» **GIVEN TEXT**
○ ○ ○
# Mechanisms of Hepatocyte Polarization and Apical Tube Formation

> **NIH DK R01** · UNIVERSITY OF PENNSYLVANIA · 2026 · $697,454

## Abstract

Project Summary/Abstract:
The vital functions of the liver—detoxification, serum protein synthesis, and bile production—critically depend
on the establishment of a unique hepatic polarity and the formation of bile canaliculi (BC). Defects in these
processes contribute to serious liver diseases, including cholestasis and hepatocarcinoma. Using the rat
hepatocyte line Can 10, the only known cells that can proliferate and form “tubular” BCs in vitro resembling
those in vivo, we discovered that hepatocyte polarization and “primordial” BC formation are linked to
cytokinesis. Our collaborative work suggests that this division-linked mechanism underlies BC biogenesis in
mice during liver development and regeneration. However, it remains unclear how hepatic polarity is
established and maintained at the molecular level, and how a primordial BC, formed between daughter cells
at the division site, is remodeled into a tubular BC nestled between aligned hepatocytes produced by
oriented divisions.
○ ○ ○
» **EXERCISE SET**
- a) In the hepatocyte polarization abstract, which cell line did the researchers use?
- b) Condense the paragraph beginning "The vital functions of the liver" in the hepatocyte polarization abstract into a shorter version that keeps its main facts.
- c) Carry on the hepatocyte polarization abstract from its final sentence.
The rows have nothing to do with the hepatocyte polarization abstract.
○ ○ ○
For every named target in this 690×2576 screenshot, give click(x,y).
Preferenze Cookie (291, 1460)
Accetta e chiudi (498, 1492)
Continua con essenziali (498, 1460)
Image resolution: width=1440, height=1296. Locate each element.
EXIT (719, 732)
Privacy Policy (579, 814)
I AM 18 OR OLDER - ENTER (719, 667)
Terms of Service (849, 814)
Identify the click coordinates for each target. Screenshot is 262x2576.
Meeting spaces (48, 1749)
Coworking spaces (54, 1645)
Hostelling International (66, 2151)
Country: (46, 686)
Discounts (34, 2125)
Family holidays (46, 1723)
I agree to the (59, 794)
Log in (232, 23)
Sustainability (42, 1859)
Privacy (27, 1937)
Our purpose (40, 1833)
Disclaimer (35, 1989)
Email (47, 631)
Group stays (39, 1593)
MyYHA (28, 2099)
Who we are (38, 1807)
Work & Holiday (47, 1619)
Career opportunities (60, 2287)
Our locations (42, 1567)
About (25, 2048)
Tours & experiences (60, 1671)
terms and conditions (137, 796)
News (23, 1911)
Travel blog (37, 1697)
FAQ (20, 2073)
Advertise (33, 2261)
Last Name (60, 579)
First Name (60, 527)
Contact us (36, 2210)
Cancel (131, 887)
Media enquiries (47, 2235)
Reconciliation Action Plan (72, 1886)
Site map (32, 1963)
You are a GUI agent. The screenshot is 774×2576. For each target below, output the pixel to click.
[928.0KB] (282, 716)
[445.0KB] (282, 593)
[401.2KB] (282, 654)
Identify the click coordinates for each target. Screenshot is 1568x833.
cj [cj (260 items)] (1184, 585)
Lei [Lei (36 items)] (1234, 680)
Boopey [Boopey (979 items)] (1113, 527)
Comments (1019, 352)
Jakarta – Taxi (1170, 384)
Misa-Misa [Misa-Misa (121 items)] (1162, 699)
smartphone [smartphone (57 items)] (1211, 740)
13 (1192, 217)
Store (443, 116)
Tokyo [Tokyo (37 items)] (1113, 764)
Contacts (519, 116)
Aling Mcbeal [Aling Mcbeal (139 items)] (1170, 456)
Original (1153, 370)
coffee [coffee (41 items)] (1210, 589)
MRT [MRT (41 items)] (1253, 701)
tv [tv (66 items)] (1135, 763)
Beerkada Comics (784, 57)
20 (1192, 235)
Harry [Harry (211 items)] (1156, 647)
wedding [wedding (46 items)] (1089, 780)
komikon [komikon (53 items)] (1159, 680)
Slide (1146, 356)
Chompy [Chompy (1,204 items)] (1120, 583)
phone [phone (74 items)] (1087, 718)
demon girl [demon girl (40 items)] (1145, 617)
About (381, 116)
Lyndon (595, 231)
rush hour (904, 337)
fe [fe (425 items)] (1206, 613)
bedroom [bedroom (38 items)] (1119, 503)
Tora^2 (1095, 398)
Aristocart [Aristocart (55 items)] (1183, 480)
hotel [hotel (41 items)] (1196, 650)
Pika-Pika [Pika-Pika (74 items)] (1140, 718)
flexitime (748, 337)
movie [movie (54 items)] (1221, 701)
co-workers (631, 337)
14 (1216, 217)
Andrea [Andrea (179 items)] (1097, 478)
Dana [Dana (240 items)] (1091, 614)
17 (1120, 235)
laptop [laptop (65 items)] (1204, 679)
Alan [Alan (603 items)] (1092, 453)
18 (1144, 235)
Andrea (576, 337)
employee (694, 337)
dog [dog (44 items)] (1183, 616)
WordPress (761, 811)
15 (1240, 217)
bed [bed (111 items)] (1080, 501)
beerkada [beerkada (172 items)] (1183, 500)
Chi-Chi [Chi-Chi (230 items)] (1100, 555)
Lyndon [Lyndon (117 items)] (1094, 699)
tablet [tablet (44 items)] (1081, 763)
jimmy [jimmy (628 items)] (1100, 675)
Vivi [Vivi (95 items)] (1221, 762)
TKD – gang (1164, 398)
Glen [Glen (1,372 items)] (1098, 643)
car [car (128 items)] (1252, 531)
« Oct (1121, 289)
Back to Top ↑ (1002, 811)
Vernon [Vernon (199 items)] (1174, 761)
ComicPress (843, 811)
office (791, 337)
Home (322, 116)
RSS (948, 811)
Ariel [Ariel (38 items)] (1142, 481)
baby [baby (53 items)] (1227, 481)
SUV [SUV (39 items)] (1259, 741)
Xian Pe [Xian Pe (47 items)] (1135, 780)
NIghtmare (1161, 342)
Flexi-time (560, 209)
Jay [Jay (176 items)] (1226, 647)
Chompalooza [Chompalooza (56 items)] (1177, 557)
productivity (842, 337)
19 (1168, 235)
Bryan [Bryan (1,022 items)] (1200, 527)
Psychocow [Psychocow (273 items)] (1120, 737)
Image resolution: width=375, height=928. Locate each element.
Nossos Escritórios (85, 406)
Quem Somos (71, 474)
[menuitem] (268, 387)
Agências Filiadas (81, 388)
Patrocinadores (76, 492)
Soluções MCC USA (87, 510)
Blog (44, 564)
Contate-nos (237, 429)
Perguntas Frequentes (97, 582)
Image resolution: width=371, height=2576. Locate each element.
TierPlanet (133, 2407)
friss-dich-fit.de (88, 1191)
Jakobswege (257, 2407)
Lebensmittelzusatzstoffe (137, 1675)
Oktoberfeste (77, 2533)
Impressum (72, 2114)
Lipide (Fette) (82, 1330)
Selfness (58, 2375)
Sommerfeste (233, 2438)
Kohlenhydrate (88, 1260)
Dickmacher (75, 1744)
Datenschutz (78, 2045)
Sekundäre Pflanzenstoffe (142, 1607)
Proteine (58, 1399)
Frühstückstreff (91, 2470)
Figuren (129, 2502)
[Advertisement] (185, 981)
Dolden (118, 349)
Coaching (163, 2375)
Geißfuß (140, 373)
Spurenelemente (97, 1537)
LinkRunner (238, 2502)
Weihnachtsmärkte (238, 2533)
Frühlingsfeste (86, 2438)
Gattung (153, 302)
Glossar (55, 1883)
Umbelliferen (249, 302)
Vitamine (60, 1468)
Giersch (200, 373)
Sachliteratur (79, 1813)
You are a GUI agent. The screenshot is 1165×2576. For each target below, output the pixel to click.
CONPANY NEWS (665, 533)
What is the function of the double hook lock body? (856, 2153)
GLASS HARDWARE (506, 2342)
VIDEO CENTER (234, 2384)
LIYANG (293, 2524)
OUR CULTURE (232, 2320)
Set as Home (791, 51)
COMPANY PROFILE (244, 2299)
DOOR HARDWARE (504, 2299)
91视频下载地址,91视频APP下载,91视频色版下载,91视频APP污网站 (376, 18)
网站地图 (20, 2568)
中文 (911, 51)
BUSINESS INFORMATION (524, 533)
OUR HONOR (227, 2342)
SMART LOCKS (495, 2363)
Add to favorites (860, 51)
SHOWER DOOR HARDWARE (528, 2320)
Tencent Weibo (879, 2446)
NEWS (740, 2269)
○ ○ ○
» **EXPECTED OUTPUTS**
- a) The rat hepatocyte line Can 10.

- b) Liver functions such as detoxification, serum protein synthesis, and bile production depend on hepatic polarity and the formation of bile canaliculi (BC), and defects in these processes contribute to diseases like cholestasis and hepatocarcinoma. With the rat hepatocyte line Can 10, the only known cells that proliferate and form tubular BCs in vitro, the researchers found that hepatocyte polarization and primordial BC formation are linked to cytokinesis, a mechanism that appears to drive BC biogenesis in mice during liver development and regeneration. Still unknown are how hepatic polarity is established and maintained at the molecular level and how a primordial BC between daughter cells is remodeled into a tubular BC between aligned hepatocytes produced by oriented divisions.

- c)
We hypothesize that hepatocyte polarization and BC morphogenesis require the spatiotemporal coordination
of cytokinesis with adherens junction and tight junction assembly and remodeling, spindle orientation, and
polarized membrane trafficking. Within this conceptual framework, we address three interrelated questions,
each guided by a specific hypothesis involving key players identified from our genomic and proteomic
screens. In Aim 1, we will investigate the mechanisms underlying our surprising finding that knockdown of
Epithelial(E)-cadherin impairs BC elongation, whereas knockdown of Neural(N)-cadherin causes a switch
from hepatic polarity to columnar polarity. While both cadherins are required for establishing hepatic polarity
at the division site, E-cadherin promotes BC elongation via GEF-mediated Rho activation, whereas N-
cadherin maintains hepatic polarity via GAP-mediated Rho inactivation. In Aim 2, we will determine how the
actin-binding LIM domain proteins Ablim1 and Alblim3 f

## Key facts

- **NIH application ID:** 11364592
- **Project number:** 2R01DK128861-05A1
- **Recipient organization:** UNIVERSITY OF PENNSYLVANIA
- **Principal Investigator:** Erfei  Bi
- **Activity code:** R01 (R01, R21, SBIR, etc.)
- **Funding institute:** DK
- **Fiscal year:** 2026
- **Award amount:** $697,454
- **Award type:** 2
- **Project period:** 2021-07-01T00:00:00 → 2030-03-31T00:00:00

## Primary source

NIH RePORTER: https://reporter.nih.gov/project-details/11364592

## Citation

> US National Institutes of Health, RePORTER application 11364592, Mechanisms of Hepatocyte Polarization and Apical Tube Formation (2R01DK128861-05A1). Retrieved via AI Analytics 2026-07-03 from https://api.ai-analytics.org/grant/nih/11364592. Licensed CC0.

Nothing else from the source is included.